[Collected data entries]
::::::

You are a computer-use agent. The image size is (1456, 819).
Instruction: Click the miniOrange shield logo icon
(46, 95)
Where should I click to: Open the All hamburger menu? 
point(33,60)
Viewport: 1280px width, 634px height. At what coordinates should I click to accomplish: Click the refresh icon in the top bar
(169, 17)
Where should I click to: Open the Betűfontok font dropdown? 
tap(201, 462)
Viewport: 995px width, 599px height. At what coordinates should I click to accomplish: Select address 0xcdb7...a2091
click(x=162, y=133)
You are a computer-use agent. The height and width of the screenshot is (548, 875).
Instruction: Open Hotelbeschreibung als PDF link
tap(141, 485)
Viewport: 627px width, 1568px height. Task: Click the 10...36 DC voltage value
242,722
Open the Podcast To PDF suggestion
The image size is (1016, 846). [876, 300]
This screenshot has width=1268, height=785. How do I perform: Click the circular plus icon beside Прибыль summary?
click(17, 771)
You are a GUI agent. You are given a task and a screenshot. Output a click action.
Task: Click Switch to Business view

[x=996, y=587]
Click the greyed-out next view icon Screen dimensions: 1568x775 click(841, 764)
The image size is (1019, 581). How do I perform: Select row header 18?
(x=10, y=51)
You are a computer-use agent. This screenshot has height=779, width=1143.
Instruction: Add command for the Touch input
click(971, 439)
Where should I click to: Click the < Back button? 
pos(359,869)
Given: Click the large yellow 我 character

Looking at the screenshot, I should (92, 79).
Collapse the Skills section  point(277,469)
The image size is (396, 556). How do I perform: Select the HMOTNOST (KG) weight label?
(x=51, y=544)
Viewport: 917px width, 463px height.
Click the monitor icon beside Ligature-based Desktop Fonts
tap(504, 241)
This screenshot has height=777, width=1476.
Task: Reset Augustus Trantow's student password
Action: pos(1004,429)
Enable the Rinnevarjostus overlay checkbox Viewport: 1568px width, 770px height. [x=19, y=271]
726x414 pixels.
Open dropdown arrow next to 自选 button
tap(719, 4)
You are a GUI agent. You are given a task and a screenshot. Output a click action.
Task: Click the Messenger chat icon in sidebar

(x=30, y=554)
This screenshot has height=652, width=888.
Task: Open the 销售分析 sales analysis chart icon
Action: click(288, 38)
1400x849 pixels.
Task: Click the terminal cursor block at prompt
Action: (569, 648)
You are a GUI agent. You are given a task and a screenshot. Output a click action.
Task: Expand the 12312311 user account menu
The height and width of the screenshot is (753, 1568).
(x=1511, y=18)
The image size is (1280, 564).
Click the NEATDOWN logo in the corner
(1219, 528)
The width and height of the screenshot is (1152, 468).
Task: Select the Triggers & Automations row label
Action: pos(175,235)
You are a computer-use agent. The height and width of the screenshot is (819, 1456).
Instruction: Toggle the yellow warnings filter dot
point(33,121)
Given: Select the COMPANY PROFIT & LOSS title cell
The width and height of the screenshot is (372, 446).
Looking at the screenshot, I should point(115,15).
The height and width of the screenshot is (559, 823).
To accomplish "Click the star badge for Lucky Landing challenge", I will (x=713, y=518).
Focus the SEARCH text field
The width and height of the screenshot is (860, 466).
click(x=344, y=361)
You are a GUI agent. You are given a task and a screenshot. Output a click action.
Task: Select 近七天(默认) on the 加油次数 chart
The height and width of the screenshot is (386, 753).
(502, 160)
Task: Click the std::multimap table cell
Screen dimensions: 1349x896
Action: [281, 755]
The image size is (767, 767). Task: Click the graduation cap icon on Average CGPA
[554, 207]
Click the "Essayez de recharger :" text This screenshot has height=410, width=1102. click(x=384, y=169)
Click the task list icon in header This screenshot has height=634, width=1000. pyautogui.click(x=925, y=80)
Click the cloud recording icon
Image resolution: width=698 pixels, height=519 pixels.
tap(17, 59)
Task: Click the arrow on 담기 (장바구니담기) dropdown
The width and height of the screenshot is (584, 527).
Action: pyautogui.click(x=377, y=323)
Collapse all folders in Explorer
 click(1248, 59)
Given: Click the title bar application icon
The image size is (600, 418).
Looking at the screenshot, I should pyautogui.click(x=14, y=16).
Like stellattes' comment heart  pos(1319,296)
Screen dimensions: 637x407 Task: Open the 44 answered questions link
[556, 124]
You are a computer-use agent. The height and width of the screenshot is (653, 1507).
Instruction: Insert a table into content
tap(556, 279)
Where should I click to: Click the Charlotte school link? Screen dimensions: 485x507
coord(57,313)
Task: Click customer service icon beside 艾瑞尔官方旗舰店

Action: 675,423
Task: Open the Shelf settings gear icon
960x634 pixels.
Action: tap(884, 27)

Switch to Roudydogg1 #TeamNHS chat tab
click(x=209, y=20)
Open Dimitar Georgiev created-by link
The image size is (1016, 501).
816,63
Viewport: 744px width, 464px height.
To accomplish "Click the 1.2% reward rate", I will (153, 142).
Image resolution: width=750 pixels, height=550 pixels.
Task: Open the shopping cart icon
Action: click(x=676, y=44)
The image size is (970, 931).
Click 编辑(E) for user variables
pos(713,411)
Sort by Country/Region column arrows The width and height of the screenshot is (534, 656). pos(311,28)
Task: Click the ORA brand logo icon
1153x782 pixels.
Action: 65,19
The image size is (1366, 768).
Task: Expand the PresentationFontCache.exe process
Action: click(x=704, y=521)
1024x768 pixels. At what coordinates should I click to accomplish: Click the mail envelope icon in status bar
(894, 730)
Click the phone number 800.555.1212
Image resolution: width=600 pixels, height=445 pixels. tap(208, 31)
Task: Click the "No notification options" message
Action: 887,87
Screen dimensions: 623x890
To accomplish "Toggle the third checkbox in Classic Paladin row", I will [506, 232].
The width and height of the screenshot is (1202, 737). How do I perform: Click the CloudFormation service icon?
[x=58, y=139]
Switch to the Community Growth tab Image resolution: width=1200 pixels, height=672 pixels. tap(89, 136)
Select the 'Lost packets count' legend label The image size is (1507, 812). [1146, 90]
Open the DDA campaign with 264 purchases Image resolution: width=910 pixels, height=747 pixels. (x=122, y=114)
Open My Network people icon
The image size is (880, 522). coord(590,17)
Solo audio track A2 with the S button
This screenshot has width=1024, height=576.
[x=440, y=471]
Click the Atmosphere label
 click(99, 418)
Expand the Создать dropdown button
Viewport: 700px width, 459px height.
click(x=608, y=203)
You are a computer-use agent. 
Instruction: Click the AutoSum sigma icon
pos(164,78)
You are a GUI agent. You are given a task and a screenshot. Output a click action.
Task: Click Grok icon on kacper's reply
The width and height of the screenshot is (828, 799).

::::::

> _Task to complete_:
Without any alteration, repeat each entry shown above.

> _Answer area_:
You are a computer-use agent. The image size is (1456, 819).
Instruction: Click the miniOrange shield logo icon
(46, 95)
Where should I click to: Open the All hamburger menu? 
point(33,60)
Viewport: 1280px width, 634px height. At what coordinates should I click to accomplish: Click the refresh icon in the top bar
(169, 17)
Where should I click to: Open the Betűfontok font dropdown? 
tap(201, 462)
Viewport: 995px width, 599px height. At what coordinates should I click to accomplish: Select address 0xcdb7...a2091
click(x=162, y=133)
You are a computer-use agent. The height and width of the screenshot is (548, 875).
Instruction: Open Hotelbeschreibung als PDF link
tap(141, 485)
Viewport: 627px width, 1568px height. Task: Click the 10...36 DC voltage value
242,722
Open the Podcast To PDF suggestion
The image size is (1016, 846). [876, 300]
This screenshot has width=1268, height=785. How do I perform: Click the circular plus icon beside Прибыль summary?
click(17, 771)
You are a GUI agent. You are given a task and a screenshot. Output a click action.
Task: Click Switch to Business view

[x=996, y=587]
Click the greyed-out next view icon Screen dimensions: 1568x775 click(841, 764)
The image size is (1019, 581). How do I perform: Select row header 18?
(x=10, y=51)
You are a computer-use agent. This screenshot has height=779, width=1143.
Instruction: Add command for the Touch input
click(971, 439)
Where should I click to: Click the < Back button? 
pos(359,869)
Given: Click the large yellow 我 character

Looking at the screenshot, I should (92, 79).
Collapse the Skills section  point(277,469)
The image size is (396, 556). How do I perform: Select the HMOTNOST (KG) weight label?
(x=51, y=544)
Viewport: 917px width, 463px height.
Click the monitor icon beside Ligature-based Desktop Fonts
tap(504, 241)
This screenshot has height=777, width=1476.
Task: Reset Augustus Trantow's student password
Action: pos(1004,429)
Enable the Rinnevarjostus overlay checkbox Viewport: 1568px width, 770px height. [x=19, y=271]
726x414 pixels.
Open dropdown arrow next to 自选 button
tap(719, 4)
You are a GUI agent. You are given a task and a screenshot. Output a click action.
Task: Click the Messenger chat icon in sidebar

(x=30, y=554)
This screenshot has height=652, width=888.
Task: Open the 销售分析 sales analysis chart icon
Action: click(288, 38)
1400x849 pixels.
Task: Click the terminal cursor block at prompt
Action: (569, 648)
You are a GUI agent. You are given a task and a screenshot. Output a click action.
Task: Expand the 12312311 user account menu
The height and width of the screenshot is (753, 1568).
(x=1511, y=18)
The image size is (1280, 564).
Click the NEATDOWN logo in the corner
(1219, 528)
The width and height of the screenshot is (1152, 468).
Task: Select the Triggers & Automations row label
Action: pos(175,235)
You are a computer-use agent. The height and width of the screenshot is (819, 1456).
Instruction: Toggle the yellow warnings filter dot
point(33,121)
Given: Select the COMPANY PROFIT & LOSS title cell
The width and height of the screenshot is (372, 446).
Looking at the screenshot, I should point(115,15).
The height and width of the screenshot is (559, 823).
To accomplish "Click the star badge for Lucky Landing challenge", I will (x=713, y=518).
Focus the SEARCH text field
The width and height of the screenshot is (860, 466).
click(x=344, y=361)
You are a GUI agent. You are given a task and a screenshot. Output a click action.
Task: Select 近七天(默认) on the 加油次数 chart
The height and width of the screenshot is (386, 753).
(502, 160)
Task: Click the std::multimap table cell
Screen dimensions: 1349x896
Action: [281, 755]
The image size is (767, 767). Task: Click the graduation cap icon on Average CGPA
[554, 207]
Click the "Essayez de recharger :" text This screenshot has height=410, width=1102. click(x=384, y=169)
Click the task list icon in header This screenshot has height=634, width=1000. pyautogui.click(x=925, y=80)
Click the cloud recording icon
Image resolution: width=698 pixels, height=519 pixels.
tap(17, 59)
Task: Click the arrow on 담기 (장바구니담기) dropdown
The width and height of the screenshot is (584, 527).
Action: pyautogui.click(x=377, y=323)
Collapse all folders in Explorer
 click(1248, 59)
Given: Click the title bar application icon
The image size is (600, 418).
Looking at the screenshot, I should pyautogui.click(x=14, y=16).
Like stellattes' comment heart  pos(1319,296)
Screen dimensions: 637x407 Task: Open the 44 answered questions link
[556, 124]
You are a computer-use agent. The height and width of the screenshot is (653, 1507).
Instruction: Insert a table into content
tap(556, 279)
Where should I click to: Click the Charlotte school link? Screen dimensions: 485x507
coord(57,313)
Task: Click customer service icon beside 艾瑞尔官方旗舰店

Action: 675,423
Task: Open the Shelf settings gear icon
960x634 pixels.
Action: tap(884, 27)

Switch to Roudydogg1 #TeamNHS chat tab
click(x=209, y=20)
Open Dimitar Georgiev created-by link
The image size is (1016, 501).
816,63
Viewport: 744px width, 464px height.
To accomplish "Click the 1.2% reward rate", I will (153, 142).
Image resolution: width=750 pixels, height=550 pixels.
Task: Open the shopping cart icon
Action: click(x=676, y=44)
The image size is (970, 931).
Click 编辑(E) for user variables
pos(713,411)
Sort by Country/Region column arrows The width and height of the screenshot is (534, 656). pos(311,28)
Task: Click the ORA brand logo icon
1153x782 pixels.
Action: 65,19
The image size is (1366, 768).
Task: Expand the PresentationFontCache.exe process
Action: click(x=704, y=521)
1024x768 pixels. At what coordinates should I click to accomplish: Click the mail envelope icon in status bar
(894, 730)
Click the phone number 800.555.1212
Image resolution: width=600 pixels, height=445 pixels. tap(208, 31)
Task: Click the "No notification options" message
Action: 887,87
Screen dimensions: 623x890
To accomplish "Toggle the third checkbox in Classic Paladin row", I will [506, 232].
The width and height of the screenshot is (1202, 737). How do I perform: Click the CloudFormation service icon?
[x=58, y=139]
Switch to the Community Growth tab Image resolution: width=1200 pixels, height=672 pixels. tap(89, 136)
Select the 'Lost packets count' legend label The image size is (1507, 812). [1146, 90]
Open the DDA campaign with 264 purchases Image resolution: width=910 pixels, height=747 pixels. (x=122, y=114)
Open My Network people icon
The image size is (880, 522). coord(590,17)
Solo audio track A2 with the S button
This screenshot has width=1024, height=576.
[x=440, y=471]
Click the Atmosphere label
 click(99, 418)
Expand the Создать dropdown button
Viewport: 700px width, 459px height.
click(x=608, y=203)
You are a computer-use agent. 
Instruction: Click the AutoSum sigma icon
pos(164,78)
You are a GUI agent. You are given a task and a screenshot. Output a click action.
Task: Click Grok icon on kacper's reply
The width and height of the screenshot is (828, 799).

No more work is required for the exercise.